[Stored data entries]
--- START ---

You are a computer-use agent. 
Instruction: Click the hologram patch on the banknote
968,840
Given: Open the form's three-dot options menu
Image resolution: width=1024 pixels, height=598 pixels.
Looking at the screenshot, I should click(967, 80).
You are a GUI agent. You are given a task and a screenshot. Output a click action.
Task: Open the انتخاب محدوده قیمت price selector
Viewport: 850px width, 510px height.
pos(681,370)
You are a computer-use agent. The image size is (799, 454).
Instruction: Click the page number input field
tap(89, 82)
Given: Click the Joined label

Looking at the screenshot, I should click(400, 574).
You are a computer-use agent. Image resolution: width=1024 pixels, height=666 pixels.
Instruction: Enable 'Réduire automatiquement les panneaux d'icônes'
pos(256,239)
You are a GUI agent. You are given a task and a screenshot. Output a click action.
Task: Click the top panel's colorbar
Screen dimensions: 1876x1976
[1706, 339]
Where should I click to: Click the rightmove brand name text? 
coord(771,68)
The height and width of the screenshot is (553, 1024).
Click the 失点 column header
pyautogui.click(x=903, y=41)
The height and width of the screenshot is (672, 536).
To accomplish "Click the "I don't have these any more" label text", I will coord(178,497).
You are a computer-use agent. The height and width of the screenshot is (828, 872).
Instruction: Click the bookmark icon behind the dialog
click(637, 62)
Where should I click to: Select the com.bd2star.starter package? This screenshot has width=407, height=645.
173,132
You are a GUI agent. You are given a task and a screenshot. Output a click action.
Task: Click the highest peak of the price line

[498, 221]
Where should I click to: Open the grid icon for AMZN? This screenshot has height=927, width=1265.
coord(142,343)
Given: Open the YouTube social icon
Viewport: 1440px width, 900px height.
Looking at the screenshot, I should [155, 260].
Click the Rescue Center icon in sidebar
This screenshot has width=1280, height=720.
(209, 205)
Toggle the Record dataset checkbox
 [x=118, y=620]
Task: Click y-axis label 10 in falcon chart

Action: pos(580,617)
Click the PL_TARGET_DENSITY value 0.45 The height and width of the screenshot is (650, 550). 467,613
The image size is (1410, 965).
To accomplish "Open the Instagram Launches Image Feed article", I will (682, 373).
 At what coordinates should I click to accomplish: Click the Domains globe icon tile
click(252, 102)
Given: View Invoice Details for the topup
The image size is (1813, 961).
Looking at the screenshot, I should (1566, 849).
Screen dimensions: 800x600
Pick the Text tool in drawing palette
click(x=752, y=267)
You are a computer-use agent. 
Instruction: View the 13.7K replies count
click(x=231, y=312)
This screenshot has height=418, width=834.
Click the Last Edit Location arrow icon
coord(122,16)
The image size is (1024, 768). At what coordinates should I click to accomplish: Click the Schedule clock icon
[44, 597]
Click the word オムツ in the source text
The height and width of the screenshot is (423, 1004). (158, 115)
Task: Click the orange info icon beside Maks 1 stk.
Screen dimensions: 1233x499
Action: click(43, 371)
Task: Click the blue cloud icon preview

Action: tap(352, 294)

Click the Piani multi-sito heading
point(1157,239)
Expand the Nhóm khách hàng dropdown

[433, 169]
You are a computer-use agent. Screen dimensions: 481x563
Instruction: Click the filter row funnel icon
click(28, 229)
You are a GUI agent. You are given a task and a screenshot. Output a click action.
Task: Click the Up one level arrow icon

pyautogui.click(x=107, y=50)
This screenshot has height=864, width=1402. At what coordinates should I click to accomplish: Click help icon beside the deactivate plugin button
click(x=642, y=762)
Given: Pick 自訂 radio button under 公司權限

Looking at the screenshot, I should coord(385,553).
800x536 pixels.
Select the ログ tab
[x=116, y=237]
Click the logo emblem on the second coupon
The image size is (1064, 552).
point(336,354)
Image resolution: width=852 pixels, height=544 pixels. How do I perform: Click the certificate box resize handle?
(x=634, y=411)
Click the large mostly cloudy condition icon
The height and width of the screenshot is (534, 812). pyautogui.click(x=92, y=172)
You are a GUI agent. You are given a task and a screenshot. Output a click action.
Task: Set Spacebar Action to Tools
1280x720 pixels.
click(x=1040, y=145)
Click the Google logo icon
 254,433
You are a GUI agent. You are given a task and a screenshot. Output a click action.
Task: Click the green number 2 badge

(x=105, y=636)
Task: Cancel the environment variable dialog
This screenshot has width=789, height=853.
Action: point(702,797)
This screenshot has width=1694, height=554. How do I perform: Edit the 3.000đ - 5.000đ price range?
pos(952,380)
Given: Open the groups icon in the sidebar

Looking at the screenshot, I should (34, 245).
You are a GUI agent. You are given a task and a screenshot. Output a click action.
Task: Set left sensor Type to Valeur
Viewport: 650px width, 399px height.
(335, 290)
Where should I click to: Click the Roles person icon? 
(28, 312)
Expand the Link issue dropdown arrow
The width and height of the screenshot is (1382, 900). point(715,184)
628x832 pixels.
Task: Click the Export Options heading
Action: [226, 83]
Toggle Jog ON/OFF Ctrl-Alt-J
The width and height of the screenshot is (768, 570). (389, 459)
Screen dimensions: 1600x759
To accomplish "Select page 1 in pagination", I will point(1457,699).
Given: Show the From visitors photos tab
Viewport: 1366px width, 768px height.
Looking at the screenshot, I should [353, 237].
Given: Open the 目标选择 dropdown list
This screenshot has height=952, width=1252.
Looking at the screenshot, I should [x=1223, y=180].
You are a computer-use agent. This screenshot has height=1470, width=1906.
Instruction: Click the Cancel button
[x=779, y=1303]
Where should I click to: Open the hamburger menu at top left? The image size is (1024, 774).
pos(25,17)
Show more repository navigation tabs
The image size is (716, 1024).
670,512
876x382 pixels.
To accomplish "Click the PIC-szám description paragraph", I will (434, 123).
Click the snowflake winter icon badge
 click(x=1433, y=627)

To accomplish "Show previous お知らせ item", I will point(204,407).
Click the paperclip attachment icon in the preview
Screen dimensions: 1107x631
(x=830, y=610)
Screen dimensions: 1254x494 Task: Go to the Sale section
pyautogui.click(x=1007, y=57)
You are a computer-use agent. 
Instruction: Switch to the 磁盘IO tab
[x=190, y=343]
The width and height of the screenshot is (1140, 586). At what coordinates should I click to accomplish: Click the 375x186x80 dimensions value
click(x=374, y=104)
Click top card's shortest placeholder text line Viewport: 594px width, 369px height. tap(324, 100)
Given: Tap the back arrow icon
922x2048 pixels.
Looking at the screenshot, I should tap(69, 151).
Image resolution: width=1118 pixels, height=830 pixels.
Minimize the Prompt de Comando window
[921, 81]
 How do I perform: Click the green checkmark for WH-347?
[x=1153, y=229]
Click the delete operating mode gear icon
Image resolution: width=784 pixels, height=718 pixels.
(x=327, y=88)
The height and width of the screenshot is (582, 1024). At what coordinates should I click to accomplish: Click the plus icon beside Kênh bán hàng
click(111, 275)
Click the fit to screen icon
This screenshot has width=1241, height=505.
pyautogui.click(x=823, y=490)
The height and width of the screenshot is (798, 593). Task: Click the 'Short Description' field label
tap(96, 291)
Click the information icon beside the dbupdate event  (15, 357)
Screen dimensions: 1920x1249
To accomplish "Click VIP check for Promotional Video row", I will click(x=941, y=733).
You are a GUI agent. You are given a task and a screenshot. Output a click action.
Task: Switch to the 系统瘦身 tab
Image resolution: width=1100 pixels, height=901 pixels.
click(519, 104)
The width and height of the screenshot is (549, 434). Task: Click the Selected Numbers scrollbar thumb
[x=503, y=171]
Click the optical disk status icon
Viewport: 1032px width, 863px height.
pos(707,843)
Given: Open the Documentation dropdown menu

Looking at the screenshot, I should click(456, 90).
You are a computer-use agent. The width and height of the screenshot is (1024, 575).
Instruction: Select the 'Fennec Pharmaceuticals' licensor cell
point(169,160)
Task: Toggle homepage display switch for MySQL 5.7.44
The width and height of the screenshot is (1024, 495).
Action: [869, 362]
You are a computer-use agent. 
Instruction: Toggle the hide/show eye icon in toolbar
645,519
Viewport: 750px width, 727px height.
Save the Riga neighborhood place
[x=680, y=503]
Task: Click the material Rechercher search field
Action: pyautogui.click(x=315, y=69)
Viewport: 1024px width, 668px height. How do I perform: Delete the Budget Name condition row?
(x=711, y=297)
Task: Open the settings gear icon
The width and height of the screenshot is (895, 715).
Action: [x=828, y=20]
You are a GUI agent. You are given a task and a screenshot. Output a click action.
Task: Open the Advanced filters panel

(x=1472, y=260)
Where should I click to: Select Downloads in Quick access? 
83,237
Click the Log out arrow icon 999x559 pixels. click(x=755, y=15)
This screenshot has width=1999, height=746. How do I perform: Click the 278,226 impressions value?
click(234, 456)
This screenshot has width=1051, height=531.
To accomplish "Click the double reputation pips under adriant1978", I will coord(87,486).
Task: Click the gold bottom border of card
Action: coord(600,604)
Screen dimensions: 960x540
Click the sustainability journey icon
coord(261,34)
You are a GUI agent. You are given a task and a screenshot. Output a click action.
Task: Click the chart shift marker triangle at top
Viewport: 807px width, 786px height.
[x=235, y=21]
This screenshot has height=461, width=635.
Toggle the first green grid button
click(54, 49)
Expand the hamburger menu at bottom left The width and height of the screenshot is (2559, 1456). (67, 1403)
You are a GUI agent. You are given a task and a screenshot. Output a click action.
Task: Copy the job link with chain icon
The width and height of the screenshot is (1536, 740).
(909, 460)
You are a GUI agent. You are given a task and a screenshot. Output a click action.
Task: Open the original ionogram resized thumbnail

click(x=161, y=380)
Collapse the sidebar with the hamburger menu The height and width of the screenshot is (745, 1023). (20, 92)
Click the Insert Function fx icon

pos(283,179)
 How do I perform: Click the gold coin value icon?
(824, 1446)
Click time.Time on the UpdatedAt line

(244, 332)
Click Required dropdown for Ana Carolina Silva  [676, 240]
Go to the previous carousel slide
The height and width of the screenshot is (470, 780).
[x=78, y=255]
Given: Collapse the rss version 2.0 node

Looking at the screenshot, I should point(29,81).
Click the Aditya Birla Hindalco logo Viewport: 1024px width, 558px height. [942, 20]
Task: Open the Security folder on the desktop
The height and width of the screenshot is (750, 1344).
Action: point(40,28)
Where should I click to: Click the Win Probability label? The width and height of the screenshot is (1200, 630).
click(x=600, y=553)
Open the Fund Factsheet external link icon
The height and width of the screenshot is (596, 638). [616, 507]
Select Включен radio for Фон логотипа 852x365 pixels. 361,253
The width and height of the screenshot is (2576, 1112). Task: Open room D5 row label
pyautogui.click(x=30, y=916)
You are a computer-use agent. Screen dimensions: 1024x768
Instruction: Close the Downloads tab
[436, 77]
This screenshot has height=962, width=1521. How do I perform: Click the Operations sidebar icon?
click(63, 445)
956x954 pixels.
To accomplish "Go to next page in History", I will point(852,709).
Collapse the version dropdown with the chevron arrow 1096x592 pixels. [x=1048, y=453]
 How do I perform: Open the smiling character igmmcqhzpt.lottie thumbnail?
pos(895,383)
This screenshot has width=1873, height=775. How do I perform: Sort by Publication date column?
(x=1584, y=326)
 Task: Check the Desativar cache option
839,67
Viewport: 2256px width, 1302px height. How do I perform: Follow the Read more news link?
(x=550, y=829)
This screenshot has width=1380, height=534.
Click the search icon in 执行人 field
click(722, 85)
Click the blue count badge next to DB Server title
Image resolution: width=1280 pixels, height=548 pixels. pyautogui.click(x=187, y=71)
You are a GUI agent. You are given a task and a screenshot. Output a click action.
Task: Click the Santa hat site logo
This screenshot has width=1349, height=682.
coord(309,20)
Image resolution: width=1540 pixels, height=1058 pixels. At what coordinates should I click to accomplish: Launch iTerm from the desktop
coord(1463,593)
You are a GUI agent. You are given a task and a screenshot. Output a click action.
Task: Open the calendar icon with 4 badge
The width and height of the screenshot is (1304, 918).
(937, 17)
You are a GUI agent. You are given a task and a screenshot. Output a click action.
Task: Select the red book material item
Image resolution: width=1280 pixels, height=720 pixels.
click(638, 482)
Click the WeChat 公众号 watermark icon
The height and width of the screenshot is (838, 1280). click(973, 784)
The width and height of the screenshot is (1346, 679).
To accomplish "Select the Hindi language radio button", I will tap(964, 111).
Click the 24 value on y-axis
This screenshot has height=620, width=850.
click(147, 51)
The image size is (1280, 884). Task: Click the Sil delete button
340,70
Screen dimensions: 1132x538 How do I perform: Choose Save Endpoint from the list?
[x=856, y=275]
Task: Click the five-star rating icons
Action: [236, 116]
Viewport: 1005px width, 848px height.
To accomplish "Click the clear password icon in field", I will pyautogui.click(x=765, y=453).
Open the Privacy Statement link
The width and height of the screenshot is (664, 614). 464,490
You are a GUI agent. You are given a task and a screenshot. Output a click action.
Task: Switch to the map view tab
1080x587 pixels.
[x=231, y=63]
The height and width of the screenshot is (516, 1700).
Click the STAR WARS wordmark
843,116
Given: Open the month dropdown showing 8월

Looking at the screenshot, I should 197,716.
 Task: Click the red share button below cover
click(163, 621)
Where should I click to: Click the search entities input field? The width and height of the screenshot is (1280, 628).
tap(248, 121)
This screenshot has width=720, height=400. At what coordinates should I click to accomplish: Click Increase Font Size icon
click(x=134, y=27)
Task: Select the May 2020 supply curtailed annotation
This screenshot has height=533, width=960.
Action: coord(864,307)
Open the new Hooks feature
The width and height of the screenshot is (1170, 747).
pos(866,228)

--- END ---

■ EXERCISE INSTRUCTIONS ■
Transcribe, word for word, the data above from its first line through the line with "You are a computer-use agent. Image", and include nothing else.

■ SOLUTION TO THE PROBLEM ■
You are a computer-use agent. 
Instruction: Click the hologram patch on the banknote
968,840
Given: Open the form's three-dot options menu
Image resolution: width=1024 pixels, height=598 pixels.
Looking at the screenshot, I should click(967, 80).
You are a GUI agent. You are given a task and a screenshot. Output a click action.
Task: Open the انتخاب محدوده قیمت price selector
Viewport: 850px width, 510px height.
pos(681,370)
You are a computer-use agent. The image size is (799, 454).
Instruction: Click the page number input field
tap(89, 82)
Given: Click the Joined label

Looking at the screenshot, I should click(400, 574).
You are a computer-use agent. Image resolution: width=1024 pixels, height=666 pixels.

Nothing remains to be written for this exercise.